::: Available data

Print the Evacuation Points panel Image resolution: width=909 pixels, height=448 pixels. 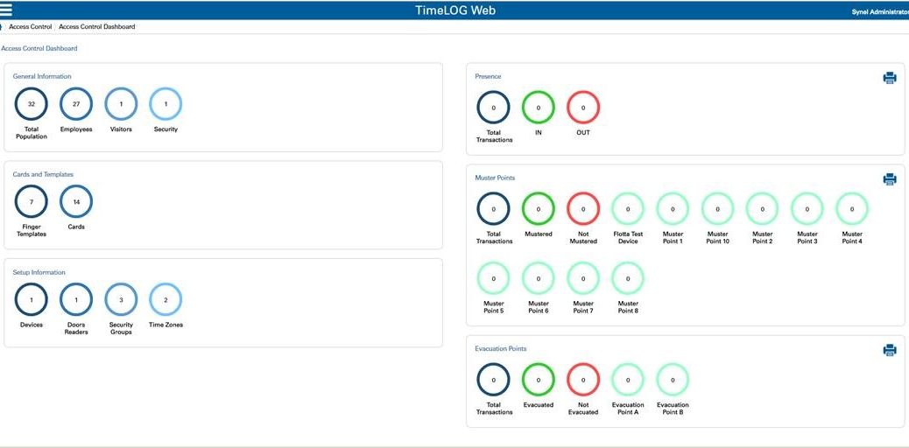[889, 350]
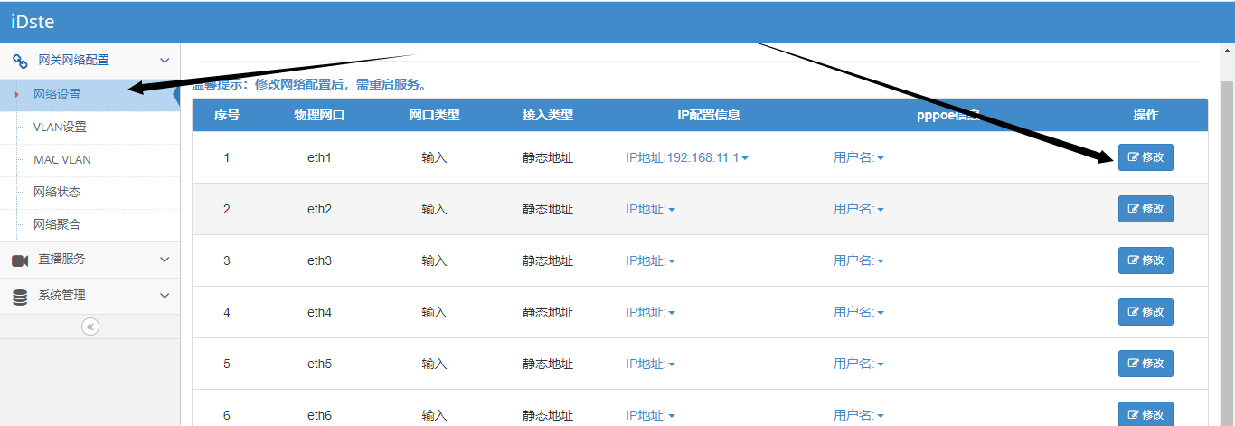Open the IP地址:192.168.11.1 dropdown for eth1
The height and width of the screenshot is (426, 1235).
point(686,158)
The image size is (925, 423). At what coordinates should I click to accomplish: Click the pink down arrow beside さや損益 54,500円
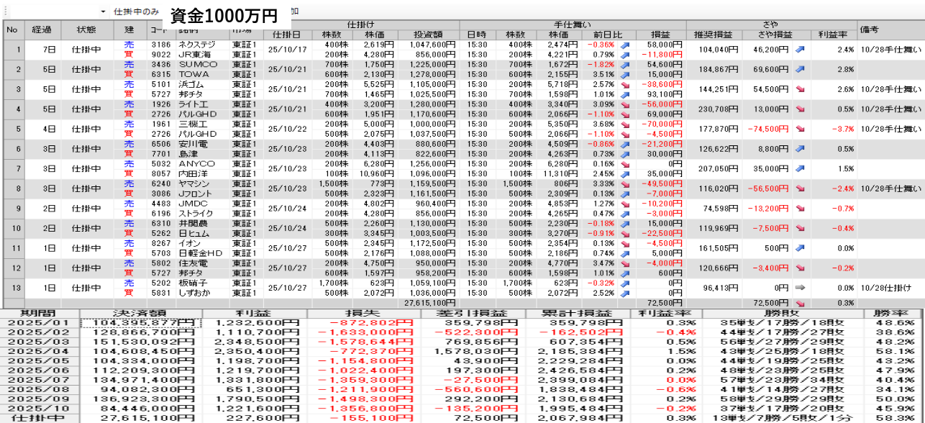800,89
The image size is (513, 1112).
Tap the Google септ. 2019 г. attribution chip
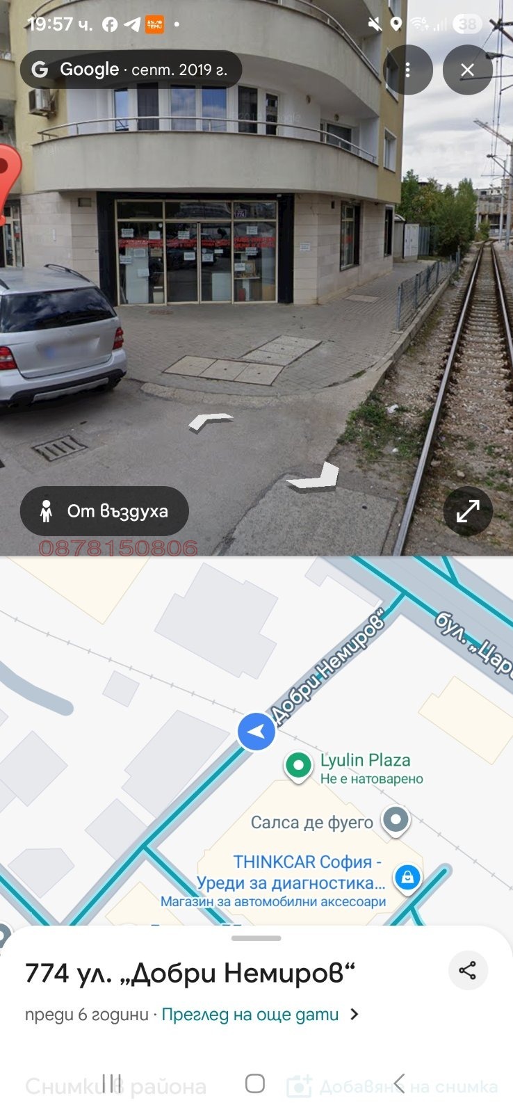click(x=131, y=70)
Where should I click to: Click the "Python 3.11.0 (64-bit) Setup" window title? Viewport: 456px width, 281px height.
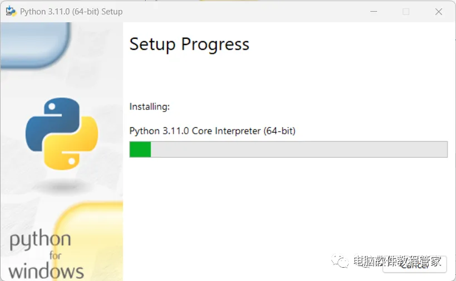[x=71, y=12]
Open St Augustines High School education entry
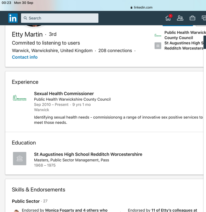Image resolution: width=206 pixels, height=212 pixels. click(88, 154)

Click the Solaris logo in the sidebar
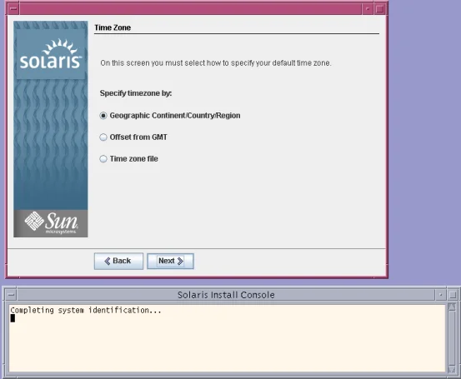click(51, 55)

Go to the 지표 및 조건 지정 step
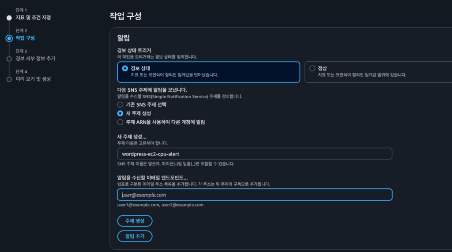(x=33, y=18)
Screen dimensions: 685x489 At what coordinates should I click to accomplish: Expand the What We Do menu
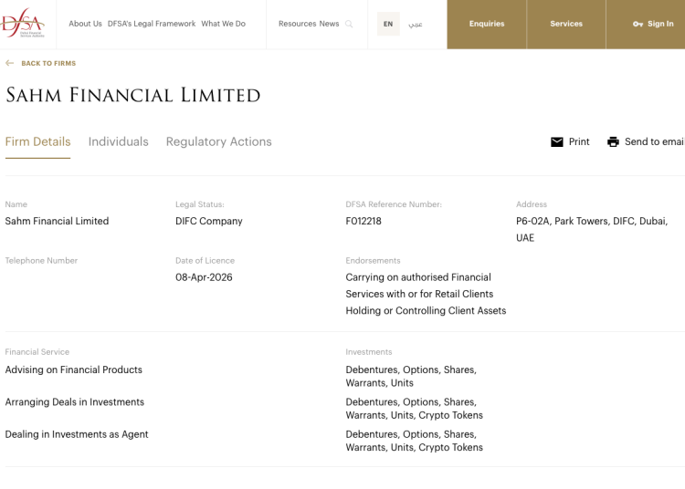(x=223, y=24)
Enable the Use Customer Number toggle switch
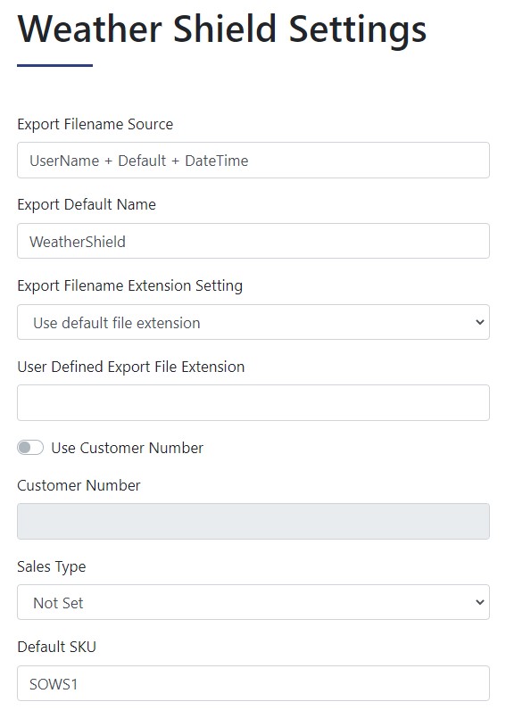 pos(30,448)
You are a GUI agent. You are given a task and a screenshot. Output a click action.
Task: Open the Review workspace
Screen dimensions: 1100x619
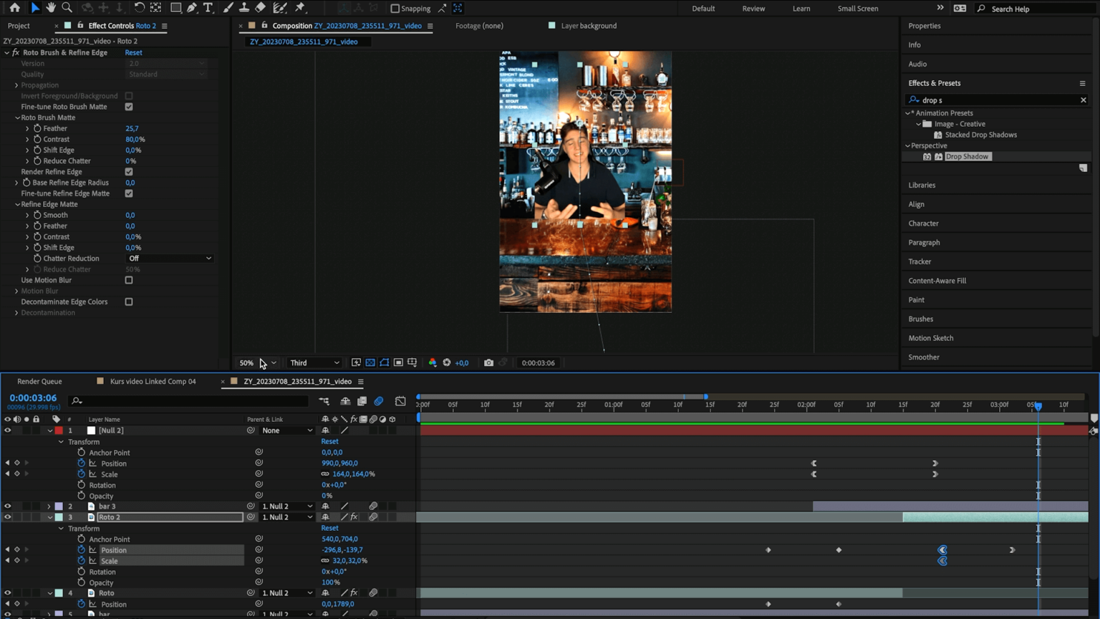point(753,9)
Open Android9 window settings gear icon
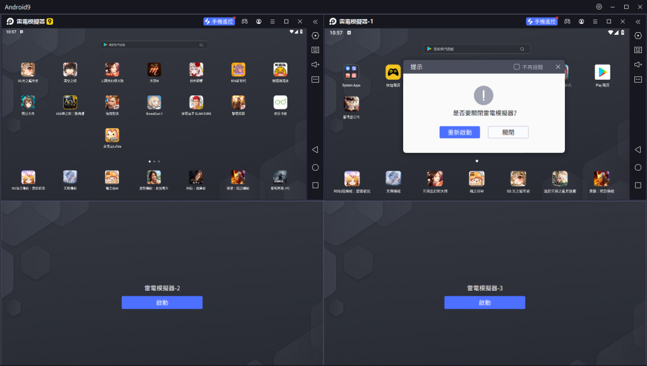Image resolution: width=647 pixels, height=366 pixels. [x=599, y=6]
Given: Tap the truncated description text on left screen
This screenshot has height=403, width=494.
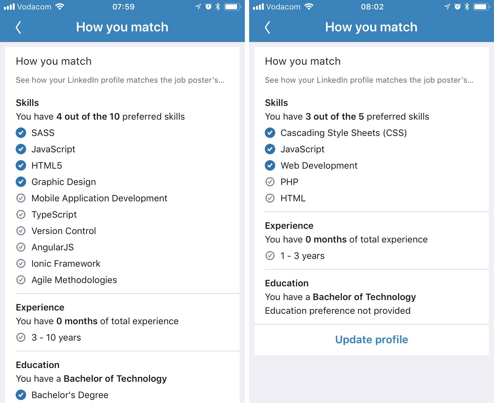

::::::

## Task requirements
Once you find the line that contains "Open Android9 window settings gear icon", give it again along with every later line through the end of the data, word for word, minus the pictures.

## Expected output
Open Android9 window settings gear icon
Image resolution: width=647 pixels, height=366 pixels. [x=599, y=6]
Given: Tap the truncated description text on left screen
This screenshot has height=403, width=494.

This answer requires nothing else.